- **WHAT IS NEEDED**: A single number is the answer here: the count of lines in the records below in which the word "yellow" appears.

MATERIALS PROVIDED section start

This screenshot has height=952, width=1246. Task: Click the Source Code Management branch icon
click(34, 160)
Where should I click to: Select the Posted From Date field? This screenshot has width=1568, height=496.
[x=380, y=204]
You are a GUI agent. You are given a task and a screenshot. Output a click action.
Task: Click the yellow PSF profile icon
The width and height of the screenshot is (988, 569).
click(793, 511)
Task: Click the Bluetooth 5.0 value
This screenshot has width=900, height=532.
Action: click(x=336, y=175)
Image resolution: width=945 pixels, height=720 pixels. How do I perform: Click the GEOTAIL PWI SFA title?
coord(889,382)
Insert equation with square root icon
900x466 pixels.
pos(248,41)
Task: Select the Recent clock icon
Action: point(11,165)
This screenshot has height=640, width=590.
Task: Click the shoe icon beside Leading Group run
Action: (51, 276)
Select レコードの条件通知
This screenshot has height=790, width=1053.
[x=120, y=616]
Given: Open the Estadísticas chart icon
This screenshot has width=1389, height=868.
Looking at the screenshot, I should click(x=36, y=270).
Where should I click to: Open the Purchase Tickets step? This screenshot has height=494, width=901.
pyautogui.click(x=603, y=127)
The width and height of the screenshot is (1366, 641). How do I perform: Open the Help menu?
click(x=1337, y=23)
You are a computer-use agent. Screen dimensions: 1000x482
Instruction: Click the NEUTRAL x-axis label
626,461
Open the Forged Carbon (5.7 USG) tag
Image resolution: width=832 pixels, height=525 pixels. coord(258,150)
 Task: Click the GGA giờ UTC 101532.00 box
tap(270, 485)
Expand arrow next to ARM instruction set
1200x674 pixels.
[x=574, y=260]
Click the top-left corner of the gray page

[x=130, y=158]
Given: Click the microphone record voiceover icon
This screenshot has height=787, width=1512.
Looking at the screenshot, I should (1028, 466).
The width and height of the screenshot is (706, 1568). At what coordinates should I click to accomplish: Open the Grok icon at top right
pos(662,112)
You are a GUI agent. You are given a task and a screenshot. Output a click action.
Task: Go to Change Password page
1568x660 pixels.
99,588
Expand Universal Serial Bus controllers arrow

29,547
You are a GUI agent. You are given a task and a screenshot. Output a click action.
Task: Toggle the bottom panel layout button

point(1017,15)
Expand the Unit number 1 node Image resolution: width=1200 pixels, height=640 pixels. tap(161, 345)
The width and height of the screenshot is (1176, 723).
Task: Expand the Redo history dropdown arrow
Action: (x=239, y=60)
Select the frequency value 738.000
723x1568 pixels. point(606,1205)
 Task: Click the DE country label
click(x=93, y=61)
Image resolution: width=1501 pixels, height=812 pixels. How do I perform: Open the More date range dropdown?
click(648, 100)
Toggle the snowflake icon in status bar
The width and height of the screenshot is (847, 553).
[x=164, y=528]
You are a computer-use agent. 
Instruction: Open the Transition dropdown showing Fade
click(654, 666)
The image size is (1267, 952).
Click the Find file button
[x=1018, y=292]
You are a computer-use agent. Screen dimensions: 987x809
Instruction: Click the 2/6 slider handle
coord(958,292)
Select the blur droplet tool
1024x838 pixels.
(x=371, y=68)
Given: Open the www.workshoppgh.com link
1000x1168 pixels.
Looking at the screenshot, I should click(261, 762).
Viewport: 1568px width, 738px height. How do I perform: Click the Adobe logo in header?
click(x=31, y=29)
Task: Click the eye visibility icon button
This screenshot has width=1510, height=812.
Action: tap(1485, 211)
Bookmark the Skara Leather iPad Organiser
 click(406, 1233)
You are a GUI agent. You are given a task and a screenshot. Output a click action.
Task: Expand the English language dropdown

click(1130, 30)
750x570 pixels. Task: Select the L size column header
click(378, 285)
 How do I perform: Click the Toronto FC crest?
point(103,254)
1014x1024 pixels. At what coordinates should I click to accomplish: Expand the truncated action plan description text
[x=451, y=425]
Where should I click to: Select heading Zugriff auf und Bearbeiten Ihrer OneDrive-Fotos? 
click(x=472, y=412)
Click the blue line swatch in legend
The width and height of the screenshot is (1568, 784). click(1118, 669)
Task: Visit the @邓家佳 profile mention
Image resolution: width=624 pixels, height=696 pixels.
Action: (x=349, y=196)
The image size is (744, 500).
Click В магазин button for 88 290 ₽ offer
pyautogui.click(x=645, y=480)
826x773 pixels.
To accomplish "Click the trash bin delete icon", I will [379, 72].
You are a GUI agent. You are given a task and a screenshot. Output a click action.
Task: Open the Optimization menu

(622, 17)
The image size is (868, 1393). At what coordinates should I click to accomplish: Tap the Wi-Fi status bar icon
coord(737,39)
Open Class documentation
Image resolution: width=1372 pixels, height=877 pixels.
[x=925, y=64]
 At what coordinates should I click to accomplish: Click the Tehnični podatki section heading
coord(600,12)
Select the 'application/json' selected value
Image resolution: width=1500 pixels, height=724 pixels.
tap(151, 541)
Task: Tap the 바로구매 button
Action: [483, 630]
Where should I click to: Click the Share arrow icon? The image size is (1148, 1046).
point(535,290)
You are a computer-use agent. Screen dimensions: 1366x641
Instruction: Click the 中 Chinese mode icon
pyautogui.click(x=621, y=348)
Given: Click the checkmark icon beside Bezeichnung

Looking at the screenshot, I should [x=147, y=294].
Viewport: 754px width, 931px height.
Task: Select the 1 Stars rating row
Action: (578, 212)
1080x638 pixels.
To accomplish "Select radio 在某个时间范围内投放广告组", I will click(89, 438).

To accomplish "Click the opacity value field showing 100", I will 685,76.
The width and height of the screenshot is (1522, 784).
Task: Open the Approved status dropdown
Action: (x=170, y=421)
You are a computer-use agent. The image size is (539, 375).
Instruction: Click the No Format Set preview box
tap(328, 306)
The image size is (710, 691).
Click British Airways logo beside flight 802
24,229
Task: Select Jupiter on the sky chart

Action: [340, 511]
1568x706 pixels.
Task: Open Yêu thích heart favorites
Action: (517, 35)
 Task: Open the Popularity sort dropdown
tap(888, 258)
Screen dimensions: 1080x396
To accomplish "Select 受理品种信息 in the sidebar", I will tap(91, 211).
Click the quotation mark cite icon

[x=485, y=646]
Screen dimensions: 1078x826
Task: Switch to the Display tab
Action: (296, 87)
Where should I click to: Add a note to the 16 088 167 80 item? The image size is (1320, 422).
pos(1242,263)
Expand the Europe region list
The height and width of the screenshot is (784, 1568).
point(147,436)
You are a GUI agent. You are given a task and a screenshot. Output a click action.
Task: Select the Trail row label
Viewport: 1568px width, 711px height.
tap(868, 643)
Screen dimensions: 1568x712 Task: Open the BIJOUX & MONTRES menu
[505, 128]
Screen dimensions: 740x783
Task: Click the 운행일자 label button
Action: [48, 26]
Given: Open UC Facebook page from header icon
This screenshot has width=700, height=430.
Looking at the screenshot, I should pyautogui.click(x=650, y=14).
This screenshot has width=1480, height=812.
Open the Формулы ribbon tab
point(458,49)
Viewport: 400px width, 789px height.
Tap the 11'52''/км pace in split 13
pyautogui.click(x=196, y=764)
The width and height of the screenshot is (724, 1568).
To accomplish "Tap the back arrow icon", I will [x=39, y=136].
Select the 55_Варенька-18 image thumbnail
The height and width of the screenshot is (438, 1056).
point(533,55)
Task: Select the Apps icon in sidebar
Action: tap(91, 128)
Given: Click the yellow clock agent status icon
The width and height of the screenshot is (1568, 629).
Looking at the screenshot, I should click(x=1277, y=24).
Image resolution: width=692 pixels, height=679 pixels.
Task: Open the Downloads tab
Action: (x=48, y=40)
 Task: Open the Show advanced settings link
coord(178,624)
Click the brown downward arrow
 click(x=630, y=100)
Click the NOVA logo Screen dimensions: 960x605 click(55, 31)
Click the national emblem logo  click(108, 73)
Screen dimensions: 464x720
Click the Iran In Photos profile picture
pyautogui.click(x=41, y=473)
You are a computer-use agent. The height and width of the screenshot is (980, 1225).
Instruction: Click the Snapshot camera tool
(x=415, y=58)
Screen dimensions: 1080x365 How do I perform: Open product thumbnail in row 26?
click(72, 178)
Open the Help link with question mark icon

MATERIALS PROVIDED section end

- **ANSWER TO THIS TASK**: 2